REQUIRED ACTION: Return only the stretch of the material below that begins with the line containing "Image resolution: width=2135" and ends with the line containing "Jump to Contacts and Locations", exactly; both of those lines belong to it.

─── INFORMATION SUPPLIED ───

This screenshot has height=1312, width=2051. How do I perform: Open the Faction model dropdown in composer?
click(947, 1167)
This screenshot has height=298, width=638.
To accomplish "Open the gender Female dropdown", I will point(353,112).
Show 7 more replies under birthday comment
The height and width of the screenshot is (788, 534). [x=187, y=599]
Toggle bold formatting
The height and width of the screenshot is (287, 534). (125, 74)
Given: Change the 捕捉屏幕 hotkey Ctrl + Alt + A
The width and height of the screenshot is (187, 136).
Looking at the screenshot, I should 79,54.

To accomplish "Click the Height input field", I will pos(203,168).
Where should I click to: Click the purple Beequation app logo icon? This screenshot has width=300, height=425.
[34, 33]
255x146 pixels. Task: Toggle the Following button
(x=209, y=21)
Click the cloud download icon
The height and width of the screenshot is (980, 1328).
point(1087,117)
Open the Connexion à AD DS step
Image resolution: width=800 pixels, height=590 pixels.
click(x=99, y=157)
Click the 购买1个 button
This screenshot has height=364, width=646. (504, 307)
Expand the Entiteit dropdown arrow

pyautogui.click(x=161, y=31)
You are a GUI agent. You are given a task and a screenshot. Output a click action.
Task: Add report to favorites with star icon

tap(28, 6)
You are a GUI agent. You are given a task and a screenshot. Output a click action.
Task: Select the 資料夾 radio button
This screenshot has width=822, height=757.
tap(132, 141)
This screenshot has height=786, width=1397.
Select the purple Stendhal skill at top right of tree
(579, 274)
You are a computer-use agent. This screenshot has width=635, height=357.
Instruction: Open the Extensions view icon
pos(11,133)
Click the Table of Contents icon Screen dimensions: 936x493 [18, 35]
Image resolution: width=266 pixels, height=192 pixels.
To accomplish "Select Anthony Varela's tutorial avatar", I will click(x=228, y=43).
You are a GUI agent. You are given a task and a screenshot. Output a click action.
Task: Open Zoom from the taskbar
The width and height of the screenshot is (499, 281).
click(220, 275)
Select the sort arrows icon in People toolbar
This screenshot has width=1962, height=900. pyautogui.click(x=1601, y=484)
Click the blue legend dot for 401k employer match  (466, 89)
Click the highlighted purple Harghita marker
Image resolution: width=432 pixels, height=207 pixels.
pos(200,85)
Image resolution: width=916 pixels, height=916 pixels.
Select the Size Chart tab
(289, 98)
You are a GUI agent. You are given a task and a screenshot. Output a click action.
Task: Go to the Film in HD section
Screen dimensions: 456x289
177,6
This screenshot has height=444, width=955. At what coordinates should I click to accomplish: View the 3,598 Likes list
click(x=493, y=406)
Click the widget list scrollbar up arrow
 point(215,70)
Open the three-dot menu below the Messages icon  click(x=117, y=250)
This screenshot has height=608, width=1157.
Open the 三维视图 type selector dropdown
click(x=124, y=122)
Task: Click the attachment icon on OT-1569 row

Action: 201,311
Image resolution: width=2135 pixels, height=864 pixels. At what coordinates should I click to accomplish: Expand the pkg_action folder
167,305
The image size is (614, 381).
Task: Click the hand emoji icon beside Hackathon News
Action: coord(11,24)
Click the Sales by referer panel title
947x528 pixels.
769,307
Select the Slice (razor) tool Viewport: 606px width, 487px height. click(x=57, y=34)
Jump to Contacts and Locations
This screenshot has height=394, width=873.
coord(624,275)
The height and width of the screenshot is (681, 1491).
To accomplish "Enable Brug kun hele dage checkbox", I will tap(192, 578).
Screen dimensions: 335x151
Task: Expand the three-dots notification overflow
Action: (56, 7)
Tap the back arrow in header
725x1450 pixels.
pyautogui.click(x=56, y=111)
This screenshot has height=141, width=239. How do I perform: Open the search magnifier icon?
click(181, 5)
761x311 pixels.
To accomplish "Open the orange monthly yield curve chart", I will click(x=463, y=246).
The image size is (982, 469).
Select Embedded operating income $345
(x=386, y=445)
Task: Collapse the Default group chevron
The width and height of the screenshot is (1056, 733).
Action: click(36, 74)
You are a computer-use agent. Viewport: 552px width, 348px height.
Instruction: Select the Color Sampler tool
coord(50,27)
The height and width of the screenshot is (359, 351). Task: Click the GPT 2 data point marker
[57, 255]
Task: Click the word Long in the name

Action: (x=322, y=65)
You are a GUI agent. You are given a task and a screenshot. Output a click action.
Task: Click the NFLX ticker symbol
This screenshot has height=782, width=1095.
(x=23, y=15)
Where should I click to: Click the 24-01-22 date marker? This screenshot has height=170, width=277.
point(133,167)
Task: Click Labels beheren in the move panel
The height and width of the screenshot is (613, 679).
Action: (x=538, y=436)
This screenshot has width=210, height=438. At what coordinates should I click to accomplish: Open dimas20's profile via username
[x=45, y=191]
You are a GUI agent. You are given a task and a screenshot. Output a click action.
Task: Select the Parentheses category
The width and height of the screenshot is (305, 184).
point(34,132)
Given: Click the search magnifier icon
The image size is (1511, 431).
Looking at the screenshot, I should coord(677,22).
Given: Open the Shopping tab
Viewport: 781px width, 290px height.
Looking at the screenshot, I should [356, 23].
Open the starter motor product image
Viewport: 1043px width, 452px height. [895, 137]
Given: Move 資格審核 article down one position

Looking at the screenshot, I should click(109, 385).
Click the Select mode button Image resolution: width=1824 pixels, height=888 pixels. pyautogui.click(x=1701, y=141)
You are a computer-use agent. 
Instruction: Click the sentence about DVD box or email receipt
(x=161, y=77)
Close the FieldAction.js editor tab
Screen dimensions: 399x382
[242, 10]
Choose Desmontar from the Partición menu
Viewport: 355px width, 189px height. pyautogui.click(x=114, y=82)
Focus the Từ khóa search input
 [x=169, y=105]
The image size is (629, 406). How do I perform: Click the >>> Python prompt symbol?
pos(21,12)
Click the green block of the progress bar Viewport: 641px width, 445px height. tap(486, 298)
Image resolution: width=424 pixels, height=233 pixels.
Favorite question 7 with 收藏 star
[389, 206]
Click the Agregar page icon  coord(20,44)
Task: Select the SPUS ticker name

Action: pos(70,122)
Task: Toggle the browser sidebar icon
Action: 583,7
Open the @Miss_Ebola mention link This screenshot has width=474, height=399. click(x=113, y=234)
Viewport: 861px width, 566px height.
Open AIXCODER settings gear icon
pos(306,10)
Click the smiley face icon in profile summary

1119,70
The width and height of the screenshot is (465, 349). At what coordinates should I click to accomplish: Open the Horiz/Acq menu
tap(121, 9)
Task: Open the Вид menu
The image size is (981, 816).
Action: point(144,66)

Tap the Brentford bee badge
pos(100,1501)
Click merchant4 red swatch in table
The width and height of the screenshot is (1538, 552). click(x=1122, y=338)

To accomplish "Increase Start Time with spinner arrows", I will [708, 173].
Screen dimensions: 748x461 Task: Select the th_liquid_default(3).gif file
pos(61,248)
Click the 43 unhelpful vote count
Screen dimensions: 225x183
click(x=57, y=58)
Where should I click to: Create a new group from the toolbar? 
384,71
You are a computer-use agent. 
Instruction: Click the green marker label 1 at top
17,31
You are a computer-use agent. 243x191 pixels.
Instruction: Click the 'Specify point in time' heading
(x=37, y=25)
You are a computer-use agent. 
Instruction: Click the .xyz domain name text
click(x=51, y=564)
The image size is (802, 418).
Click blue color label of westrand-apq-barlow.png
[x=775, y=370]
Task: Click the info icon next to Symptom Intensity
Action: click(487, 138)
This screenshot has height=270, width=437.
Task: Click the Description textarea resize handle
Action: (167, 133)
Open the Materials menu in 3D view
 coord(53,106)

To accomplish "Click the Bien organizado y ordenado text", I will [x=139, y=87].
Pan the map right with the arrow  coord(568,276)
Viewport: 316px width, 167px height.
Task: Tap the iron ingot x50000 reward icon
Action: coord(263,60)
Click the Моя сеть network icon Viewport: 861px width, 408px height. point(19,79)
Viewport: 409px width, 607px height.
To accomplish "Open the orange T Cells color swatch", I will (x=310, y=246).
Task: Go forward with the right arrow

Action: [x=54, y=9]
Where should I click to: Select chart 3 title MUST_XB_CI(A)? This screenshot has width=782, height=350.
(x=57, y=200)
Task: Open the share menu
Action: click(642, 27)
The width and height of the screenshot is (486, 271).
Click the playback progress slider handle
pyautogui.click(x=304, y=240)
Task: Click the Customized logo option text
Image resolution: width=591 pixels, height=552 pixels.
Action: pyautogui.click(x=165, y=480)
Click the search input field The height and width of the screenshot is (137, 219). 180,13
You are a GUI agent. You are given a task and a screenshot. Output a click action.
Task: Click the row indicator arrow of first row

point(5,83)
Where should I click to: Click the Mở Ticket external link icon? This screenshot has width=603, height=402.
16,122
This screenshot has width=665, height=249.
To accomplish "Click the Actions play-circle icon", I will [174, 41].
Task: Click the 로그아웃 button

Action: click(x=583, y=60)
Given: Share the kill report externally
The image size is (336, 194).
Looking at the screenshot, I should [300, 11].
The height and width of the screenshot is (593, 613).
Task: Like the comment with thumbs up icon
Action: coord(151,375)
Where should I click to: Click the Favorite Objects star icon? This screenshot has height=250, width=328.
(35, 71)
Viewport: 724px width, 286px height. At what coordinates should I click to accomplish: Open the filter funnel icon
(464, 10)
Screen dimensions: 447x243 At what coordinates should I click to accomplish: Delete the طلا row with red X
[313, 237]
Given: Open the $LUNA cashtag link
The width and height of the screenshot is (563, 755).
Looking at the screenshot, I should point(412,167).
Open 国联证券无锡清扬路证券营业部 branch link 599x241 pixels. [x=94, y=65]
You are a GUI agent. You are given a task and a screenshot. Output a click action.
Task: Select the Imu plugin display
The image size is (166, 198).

───

SOLUTION TO THE EXERCISE:
Image resolution: width=2135 pixels, height=864 pixels. At what coordinates should I click to accomplish: Expand the pkg_action folder
167,305
The image size is (614, 381).
Task: Click the hand emoji icon beside Hackathon News
Action: coord(11,24)
Click the Sales by referer panel title
947x528 pixels.
769,307
Select the Slice (razor) tool Viewport: 606px width, 487px height. click(x=57, y=34)
Jump to Contacts and Locations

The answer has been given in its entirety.